Evaluating Deep Research Agents on Expert Consulting Work: A Benchmark with Verifiers, Rubrics, and Cognitive Traps
Title: Assessing Deep Research Agents in Expert Consulting Tasks: A Benchmark Framework Featuring Verifiers, Rubrics, and Cognitive Traps
Abstract:
Frontier deep research agents (DRAs) are increasingly integrated into enterprise workflows, capable of planning research initiatives, synthesizing information across multiple documents, and generating structured deliverables on request. However, their deployment is outpacing their evaluation. Current benchmarks primarily assess factual recall, single-hop question answering, or general agentic capabilities, failing to capture the multi-document, decision-grade analysis that DRAs are designed to produce.

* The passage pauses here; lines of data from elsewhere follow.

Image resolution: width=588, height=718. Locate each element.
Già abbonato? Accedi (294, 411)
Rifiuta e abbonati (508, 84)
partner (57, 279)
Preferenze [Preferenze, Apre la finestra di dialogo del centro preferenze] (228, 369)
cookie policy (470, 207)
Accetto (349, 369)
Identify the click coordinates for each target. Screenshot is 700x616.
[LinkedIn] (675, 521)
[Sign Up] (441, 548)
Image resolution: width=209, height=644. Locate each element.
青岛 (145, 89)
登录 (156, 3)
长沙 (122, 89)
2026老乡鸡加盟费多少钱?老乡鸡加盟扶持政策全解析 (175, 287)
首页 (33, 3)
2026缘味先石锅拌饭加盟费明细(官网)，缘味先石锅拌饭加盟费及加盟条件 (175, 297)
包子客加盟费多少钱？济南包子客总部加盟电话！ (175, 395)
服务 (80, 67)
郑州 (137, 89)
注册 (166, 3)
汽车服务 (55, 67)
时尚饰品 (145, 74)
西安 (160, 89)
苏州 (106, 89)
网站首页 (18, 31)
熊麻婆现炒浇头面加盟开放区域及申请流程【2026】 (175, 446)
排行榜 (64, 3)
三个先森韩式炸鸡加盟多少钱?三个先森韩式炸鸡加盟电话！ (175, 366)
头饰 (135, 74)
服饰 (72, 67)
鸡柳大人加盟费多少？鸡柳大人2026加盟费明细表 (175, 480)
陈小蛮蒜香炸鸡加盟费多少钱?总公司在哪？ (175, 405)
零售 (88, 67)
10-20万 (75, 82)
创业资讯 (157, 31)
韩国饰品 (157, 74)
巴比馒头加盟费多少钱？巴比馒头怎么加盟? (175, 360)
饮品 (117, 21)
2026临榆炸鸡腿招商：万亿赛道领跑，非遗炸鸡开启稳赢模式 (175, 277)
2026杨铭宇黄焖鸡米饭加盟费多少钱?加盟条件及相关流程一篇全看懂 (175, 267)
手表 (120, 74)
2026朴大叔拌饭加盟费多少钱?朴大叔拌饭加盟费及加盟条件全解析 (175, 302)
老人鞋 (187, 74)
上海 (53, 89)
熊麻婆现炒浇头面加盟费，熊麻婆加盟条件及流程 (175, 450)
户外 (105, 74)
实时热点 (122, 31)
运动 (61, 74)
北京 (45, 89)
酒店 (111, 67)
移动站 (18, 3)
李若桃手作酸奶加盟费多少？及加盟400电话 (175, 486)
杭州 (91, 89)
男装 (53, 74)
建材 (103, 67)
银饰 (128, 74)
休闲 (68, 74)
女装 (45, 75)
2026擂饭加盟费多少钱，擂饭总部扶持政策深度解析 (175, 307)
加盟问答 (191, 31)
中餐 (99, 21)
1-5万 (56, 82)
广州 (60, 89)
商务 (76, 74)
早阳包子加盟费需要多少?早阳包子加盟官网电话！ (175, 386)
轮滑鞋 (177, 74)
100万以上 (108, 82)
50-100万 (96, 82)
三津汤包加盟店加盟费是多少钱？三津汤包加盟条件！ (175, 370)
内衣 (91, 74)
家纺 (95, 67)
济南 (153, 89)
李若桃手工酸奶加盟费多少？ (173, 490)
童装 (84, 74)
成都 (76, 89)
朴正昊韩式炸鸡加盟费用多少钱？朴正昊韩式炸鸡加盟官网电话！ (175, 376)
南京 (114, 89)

To address this gap, we introduce a benchmark focused on the structured analytical outputs that constitute a management consultant’s typical weekly workload.
We evaluated three leading agents—Claude Opus 4.6 with web search, OpenAI o3-deep-research, and Google Gemini 3.1 Pro deep-research—against 42 prompts authored by subject matter experts (SMEs). Each of the resulting 126 responses was assessed using a two-tiered scoring system: deterministic ground-truth verifiers (averaging 13.8 checks per task) and a five-criterion SME rubric scored on a 0-3 scale. These components were combined to create a Verifier-Rubric Score (VRS) ranging from 0 to 100. Notably, most prompts included cognitive traps designed to penalize superficial pattern matching.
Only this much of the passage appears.